Count the lines below that contain the word "panel" and reply with the number alone.

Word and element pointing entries
▼

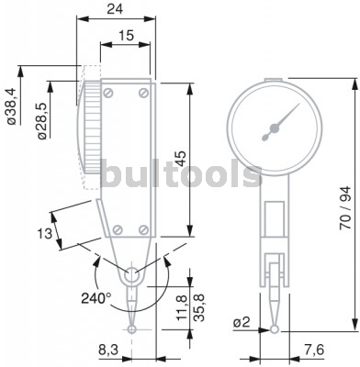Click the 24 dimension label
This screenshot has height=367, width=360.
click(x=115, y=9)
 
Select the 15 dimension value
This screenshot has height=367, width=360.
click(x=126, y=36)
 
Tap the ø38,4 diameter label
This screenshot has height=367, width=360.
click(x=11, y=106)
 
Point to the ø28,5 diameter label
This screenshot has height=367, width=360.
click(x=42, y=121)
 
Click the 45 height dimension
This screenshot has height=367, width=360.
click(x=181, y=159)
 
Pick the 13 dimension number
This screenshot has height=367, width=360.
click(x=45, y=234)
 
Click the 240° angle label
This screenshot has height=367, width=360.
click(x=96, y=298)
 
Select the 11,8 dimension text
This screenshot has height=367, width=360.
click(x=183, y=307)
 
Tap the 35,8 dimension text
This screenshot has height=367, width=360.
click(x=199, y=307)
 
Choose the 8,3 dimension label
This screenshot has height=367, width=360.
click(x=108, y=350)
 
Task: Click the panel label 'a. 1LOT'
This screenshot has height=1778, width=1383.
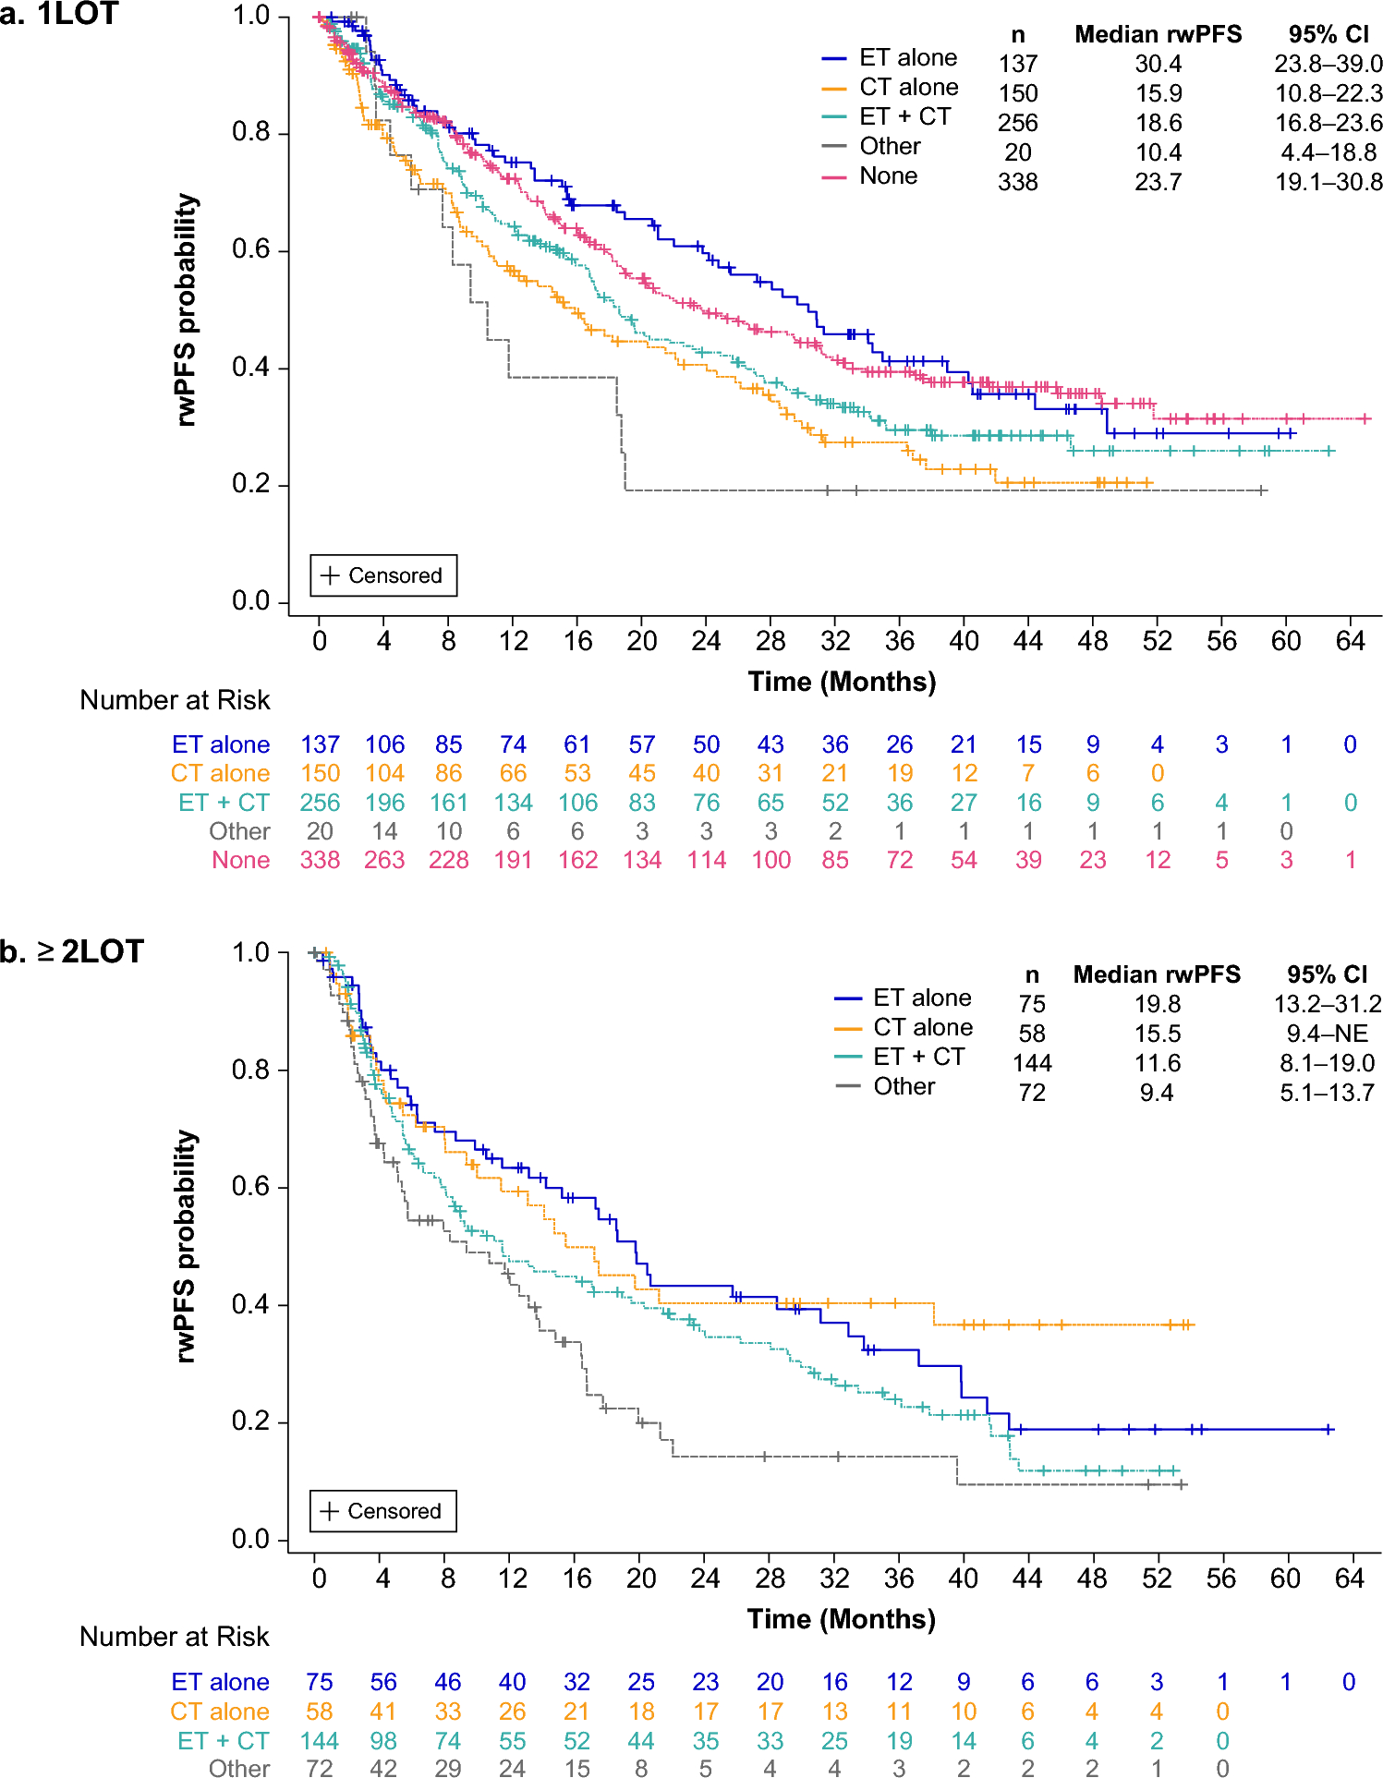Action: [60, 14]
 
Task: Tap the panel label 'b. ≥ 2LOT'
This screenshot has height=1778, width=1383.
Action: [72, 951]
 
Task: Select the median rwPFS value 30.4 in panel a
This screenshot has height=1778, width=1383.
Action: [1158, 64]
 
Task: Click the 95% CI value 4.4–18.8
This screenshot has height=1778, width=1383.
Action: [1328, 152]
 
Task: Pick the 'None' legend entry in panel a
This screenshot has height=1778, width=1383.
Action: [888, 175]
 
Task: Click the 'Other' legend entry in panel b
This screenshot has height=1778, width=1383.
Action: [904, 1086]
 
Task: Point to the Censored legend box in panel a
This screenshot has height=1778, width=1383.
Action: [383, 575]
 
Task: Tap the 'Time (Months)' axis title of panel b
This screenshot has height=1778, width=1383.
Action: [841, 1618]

▲

# Output of the task
7